I'm not getting older i'm getting younger hahaha In many ways seriously I swear i've decreased my age since I sobered up. But I get what you mean as you get older certain tings just simply are not the same I guess the view is much different at various age points.

Its an interesting question. On the surface, it seems like there is more to deal with in life and while I still don't handle everything as well as it seems I could before, what I have come to learn is that I wasn't actually "handling" anything before. I was just numbing out to life's problems, pushing them back.
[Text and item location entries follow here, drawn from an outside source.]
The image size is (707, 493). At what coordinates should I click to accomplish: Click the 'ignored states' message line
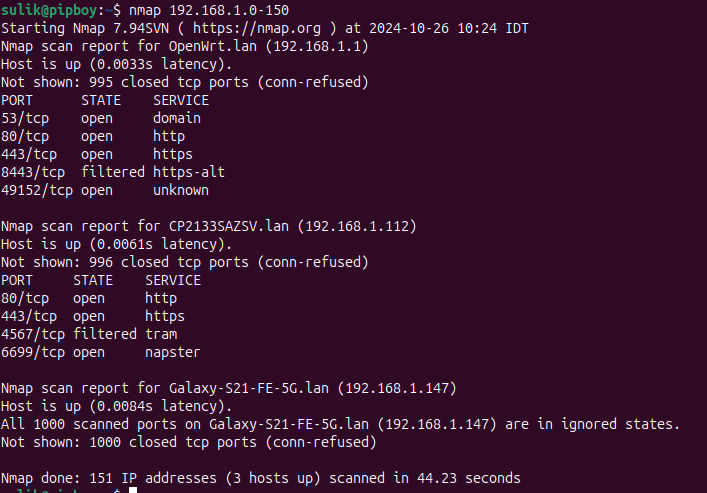[340, 424]
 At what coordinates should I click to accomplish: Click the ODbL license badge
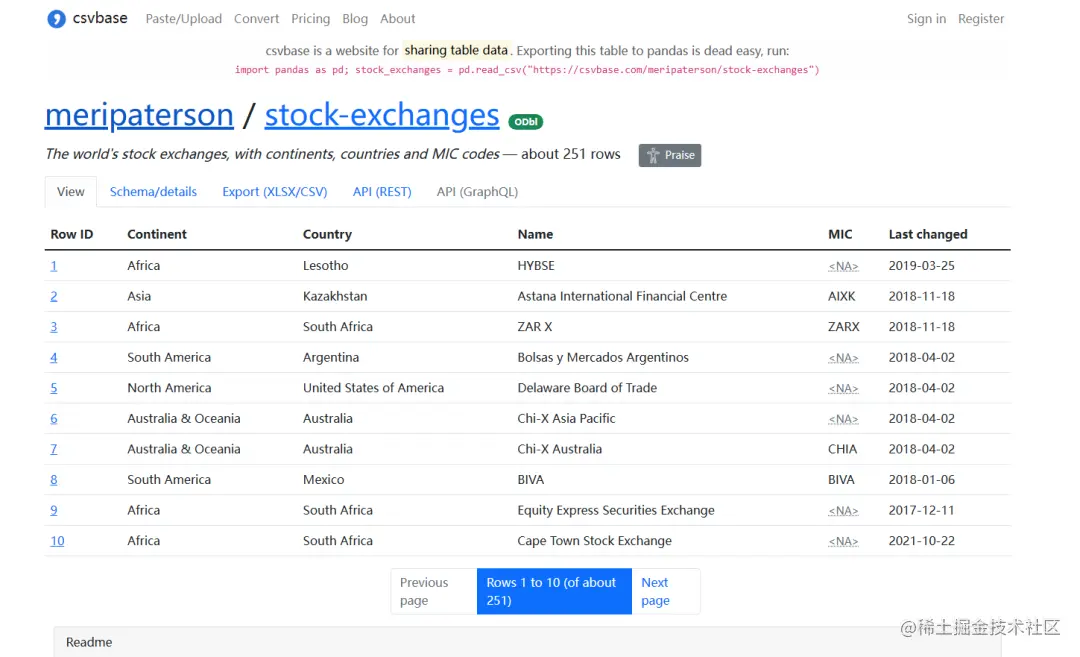[x=526, y=122]
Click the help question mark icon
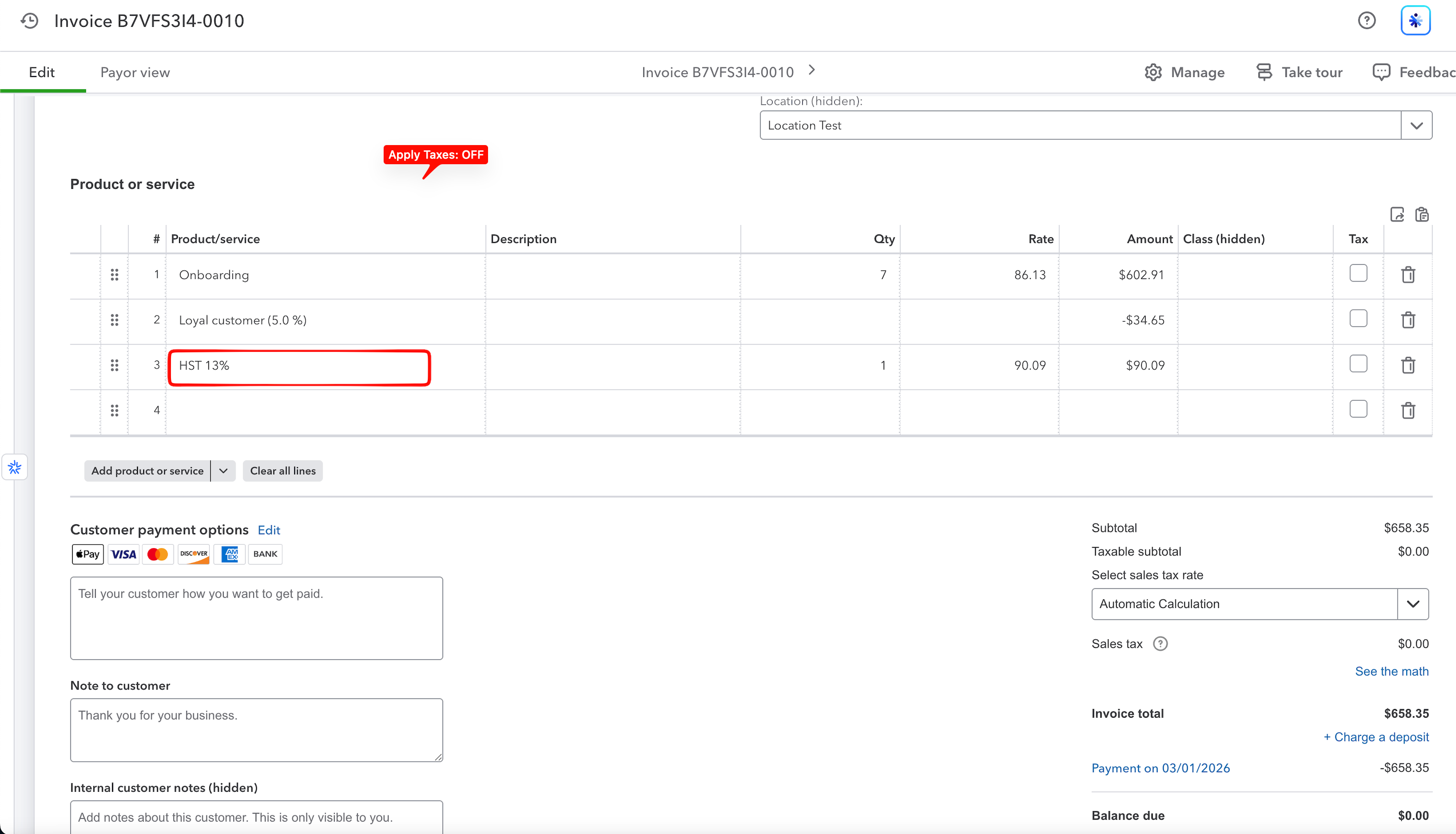 [1366, 21]
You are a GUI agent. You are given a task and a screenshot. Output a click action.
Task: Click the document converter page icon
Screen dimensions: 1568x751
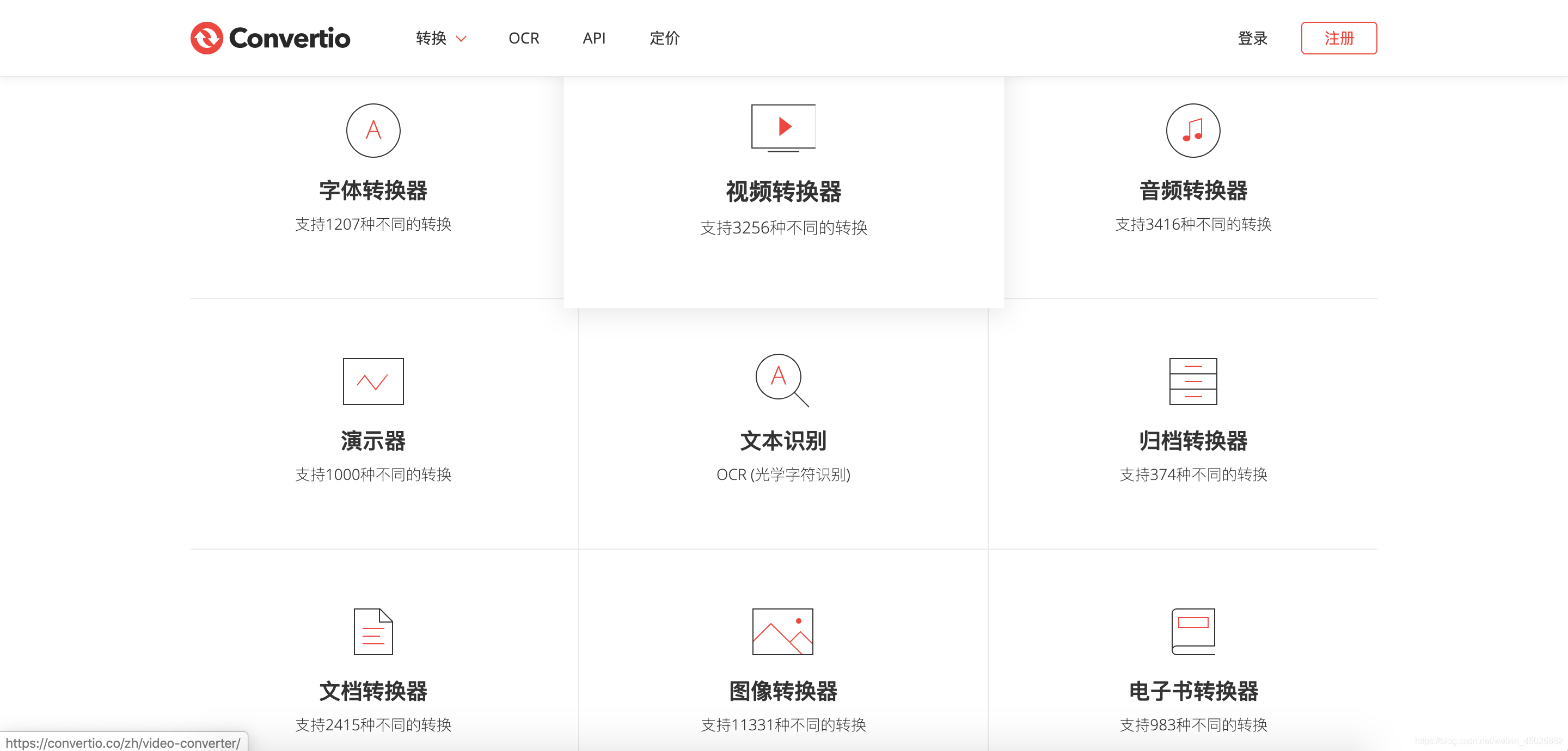[373, 632]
In so doing, I was numbing out to everything, both the good and the bad.
Yeah there is not a case of beer waiting for me at the end of my day to just drown myself in. I have to keep a better balance. in the begining it was like walking on eggshells.

Quote:
I wonder how common this is. I mean how many are able to just get back into the saddle again and take on the world like they once did and how many realize they where trying to shoulder too big of a load or something?
In my case, I saw where I been burning the candle at both ends. I won't go back to the delusion that I can get away with that indefinitely.
I'm curious tho are there those who are able to simple jump back in the saddle like they once where? Like I said in my case i was burning the candle at both ends. But everyones got there own set of issues etc.. and I get curious do others find they are maybe even able to take on more and more stress perhaps since there not bogged down by drunkenness or hangovers etc...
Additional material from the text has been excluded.